● Exercise goal: Please print every line from the one containing "Task: Open the Source Control view" through the last line of the records below, exactly as written and nothing more.

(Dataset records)
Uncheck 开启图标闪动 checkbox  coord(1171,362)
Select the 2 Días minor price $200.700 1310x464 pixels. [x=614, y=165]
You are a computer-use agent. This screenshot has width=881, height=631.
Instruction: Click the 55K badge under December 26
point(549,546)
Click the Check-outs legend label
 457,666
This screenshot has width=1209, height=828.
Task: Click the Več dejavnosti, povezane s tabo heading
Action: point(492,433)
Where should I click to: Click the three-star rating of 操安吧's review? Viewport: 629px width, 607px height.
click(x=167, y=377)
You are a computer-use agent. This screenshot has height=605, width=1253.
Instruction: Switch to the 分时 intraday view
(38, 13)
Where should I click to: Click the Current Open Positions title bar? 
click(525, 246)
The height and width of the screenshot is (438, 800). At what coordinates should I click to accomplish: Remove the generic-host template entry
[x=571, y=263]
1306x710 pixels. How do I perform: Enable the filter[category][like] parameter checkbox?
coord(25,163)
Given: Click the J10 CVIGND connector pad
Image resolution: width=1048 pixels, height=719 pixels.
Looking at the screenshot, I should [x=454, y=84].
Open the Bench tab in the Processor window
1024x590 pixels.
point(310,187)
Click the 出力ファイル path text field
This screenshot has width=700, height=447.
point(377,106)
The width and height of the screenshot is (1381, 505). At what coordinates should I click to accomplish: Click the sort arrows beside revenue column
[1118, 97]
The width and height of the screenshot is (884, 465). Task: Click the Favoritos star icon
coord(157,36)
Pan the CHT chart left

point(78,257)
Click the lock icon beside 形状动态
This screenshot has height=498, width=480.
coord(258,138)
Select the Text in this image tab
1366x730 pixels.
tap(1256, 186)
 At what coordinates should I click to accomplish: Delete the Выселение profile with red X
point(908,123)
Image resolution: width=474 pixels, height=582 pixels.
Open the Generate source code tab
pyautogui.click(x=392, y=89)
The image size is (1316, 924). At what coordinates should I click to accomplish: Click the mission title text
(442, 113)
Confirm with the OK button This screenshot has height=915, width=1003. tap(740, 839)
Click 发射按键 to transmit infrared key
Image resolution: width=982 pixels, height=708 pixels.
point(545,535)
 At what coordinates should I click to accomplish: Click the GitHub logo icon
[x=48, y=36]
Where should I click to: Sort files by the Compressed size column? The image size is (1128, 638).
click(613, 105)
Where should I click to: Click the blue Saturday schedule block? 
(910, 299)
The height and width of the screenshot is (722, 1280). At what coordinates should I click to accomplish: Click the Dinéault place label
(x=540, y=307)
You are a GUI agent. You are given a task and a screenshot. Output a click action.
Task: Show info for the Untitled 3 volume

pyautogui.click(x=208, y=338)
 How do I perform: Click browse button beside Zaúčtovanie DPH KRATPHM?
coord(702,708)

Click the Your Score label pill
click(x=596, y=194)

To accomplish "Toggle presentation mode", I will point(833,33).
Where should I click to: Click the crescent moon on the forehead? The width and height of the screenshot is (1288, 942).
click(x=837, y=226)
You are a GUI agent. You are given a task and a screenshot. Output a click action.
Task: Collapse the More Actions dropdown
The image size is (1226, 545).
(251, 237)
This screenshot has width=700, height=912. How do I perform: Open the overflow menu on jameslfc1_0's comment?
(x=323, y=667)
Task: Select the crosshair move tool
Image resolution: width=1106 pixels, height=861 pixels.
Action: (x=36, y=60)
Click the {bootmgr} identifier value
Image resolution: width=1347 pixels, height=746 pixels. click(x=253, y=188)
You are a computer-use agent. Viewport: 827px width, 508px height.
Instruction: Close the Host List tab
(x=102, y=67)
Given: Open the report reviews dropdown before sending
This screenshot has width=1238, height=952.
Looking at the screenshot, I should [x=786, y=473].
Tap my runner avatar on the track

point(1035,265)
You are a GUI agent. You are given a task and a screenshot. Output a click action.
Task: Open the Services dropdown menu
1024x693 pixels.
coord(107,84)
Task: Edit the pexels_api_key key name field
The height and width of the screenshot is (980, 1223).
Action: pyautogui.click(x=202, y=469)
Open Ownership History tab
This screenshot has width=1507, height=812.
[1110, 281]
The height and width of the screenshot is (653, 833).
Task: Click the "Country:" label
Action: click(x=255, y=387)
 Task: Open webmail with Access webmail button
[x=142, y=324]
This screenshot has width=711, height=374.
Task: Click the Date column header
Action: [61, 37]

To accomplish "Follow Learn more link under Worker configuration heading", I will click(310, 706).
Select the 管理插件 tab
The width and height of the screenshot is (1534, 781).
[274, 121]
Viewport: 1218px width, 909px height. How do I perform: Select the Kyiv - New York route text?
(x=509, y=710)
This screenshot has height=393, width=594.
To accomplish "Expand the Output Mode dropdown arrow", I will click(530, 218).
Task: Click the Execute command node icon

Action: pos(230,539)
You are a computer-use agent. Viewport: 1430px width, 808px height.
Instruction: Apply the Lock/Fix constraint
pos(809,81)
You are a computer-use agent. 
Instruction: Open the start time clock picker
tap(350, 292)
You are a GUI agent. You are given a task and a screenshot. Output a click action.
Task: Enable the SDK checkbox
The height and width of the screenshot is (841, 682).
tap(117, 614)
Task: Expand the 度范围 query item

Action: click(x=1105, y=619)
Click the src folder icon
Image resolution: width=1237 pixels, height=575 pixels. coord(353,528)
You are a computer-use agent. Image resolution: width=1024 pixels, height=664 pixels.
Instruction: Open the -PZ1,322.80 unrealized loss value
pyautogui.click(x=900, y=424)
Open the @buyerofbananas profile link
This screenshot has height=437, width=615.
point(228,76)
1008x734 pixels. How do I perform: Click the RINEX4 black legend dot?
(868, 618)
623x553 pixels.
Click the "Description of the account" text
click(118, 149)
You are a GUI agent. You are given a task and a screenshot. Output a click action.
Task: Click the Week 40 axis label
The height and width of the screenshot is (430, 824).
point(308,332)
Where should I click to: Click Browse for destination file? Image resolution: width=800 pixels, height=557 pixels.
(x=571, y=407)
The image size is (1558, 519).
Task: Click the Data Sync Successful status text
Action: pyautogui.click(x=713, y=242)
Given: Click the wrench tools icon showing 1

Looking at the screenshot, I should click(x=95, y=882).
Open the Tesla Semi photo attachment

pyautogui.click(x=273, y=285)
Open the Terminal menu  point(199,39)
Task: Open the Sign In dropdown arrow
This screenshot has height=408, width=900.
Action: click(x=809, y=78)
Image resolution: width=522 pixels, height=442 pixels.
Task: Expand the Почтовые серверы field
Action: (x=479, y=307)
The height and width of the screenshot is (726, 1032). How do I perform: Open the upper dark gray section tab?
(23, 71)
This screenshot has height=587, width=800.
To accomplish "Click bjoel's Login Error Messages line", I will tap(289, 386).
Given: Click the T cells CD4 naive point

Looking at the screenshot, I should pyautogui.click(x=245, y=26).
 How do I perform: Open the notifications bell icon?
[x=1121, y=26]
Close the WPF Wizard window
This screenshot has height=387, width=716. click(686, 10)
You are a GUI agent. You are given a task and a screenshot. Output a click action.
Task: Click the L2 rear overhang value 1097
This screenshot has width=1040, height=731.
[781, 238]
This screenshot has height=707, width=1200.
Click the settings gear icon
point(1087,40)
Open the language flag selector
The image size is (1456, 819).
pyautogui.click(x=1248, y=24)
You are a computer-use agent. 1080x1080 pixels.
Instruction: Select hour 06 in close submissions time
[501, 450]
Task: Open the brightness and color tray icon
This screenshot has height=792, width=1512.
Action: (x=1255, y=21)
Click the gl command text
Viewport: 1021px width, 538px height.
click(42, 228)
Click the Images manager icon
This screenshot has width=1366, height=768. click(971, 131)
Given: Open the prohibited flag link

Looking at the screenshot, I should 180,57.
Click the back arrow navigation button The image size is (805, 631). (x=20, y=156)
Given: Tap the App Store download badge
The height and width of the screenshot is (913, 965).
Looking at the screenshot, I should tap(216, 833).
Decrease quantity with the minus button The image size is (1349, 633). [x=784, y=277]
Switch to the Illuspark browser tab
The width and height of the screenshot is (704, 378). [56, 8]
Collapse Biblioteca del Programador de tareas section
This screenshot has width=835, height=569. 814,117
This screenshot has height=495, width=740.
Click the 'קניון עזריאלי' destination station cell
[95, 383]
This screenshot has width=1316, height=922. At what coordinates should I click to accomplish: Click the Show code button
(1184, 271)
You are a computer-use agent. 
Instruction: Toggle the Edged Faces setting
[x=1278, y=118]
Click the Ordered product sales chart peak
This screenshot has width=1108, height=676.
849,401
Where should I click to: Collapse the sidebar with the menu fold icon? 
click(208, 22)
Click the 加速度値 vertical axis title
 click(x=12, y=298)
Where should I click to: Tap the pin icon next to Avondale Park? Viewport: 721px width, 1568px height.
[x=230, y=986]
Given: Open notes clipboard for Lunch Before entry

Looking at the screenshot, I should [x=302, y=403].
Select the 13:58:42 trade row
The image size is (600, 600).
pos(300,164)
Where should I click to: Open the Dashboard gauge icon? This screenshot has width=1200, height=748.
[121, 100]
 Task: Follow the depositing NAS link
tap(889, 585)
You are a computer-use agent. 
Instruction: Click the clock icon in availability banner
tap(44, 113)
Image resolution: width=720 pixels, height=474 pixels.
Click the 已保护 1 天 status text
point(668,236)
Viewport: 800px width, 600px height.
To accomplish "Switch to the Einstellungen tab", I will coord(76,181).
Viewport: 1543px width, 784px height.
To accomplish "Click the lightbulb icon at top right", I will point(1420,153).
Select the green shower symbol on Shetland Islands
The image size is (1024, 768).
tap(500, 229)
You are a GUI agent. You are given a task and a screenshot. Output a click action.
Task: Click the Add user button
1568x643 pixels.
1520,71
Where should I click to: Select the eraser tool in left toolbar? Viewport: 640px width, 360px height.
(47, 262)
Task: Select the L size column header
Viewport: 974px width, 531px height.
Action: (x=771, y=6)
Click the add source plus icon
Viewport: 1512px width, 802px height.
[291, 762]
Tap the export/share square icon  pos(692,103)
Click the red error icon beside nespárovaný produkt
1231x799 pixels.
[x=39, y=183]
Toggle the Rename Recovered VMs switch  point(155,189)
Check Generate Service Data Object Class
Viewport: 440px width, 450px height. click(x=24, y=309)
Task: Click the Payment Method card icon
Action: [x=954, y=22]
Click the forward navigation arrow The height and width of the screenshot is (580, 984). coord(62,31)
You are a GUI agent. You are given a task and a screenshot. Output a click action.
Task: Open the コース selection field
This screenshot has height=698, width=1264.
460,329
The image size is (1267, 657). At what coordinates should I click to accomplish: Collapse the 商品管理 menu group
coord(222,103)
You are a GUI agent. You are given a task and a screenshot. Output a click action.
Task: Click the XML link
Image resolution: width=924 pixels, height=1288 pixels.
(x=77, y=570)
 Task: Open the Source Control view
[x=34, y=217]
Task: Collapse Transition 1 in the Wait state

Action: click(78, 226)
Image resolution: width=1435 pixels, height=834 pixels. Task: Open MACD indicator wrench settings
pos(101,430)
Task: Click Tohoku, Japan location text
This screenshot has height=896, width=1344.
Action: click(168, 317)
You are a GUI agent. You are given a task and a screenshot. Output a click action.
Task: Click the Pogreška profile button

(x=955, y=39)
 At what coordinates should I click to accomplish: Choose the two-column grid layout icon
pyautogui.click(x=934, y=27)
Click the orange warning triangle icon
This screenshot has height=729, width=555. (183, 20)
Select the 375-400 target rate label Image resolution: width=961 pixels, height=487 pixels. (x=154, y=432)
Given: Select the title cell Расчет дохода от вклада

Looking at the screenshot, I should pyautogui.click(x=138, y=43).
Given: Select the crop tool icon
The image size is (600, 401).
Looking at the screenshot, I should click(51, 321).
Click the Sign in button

● Response to the task:
 Task: Open the Source Control view
[x=34, y=217]
Task: Collapse Transition 1 in the Wait state

Action: click(78, 226)
Image resolution: width=1435 pixels, height=834 pixels. Task: Open MACD indicator wrench settings
pos(101,430)
Task: Click Tohoku, Japan location text
This screenshot has height=896, width=1344.
Action: click(168, 317)
You are a GUI agent. You are given a task and a screenshot. Output a click action.
Task: Click the Pogreška profile button

(x=955, y=39)
 At what coordinates should I click to accomplish: Choose the two-column grid layout icon
pyautogui.click(x=934, y=27)
Click the orange warning triangle icon
This screenshot has height=729, width=555. (183, 20)
Select the 375-400 target rate label Image resolution: width=961 pixels, height=487 pixels. (x=154, y=432)
Given: Select the title cell Расчет дохода от вклада

Looking at the screenshot, I should pyautogui.click(x=138, y=43).
Given: Select the crop tool icon
The image size is (600, 401).
Looking at the screenshot, I should click(51, 321).
Click the Sign in button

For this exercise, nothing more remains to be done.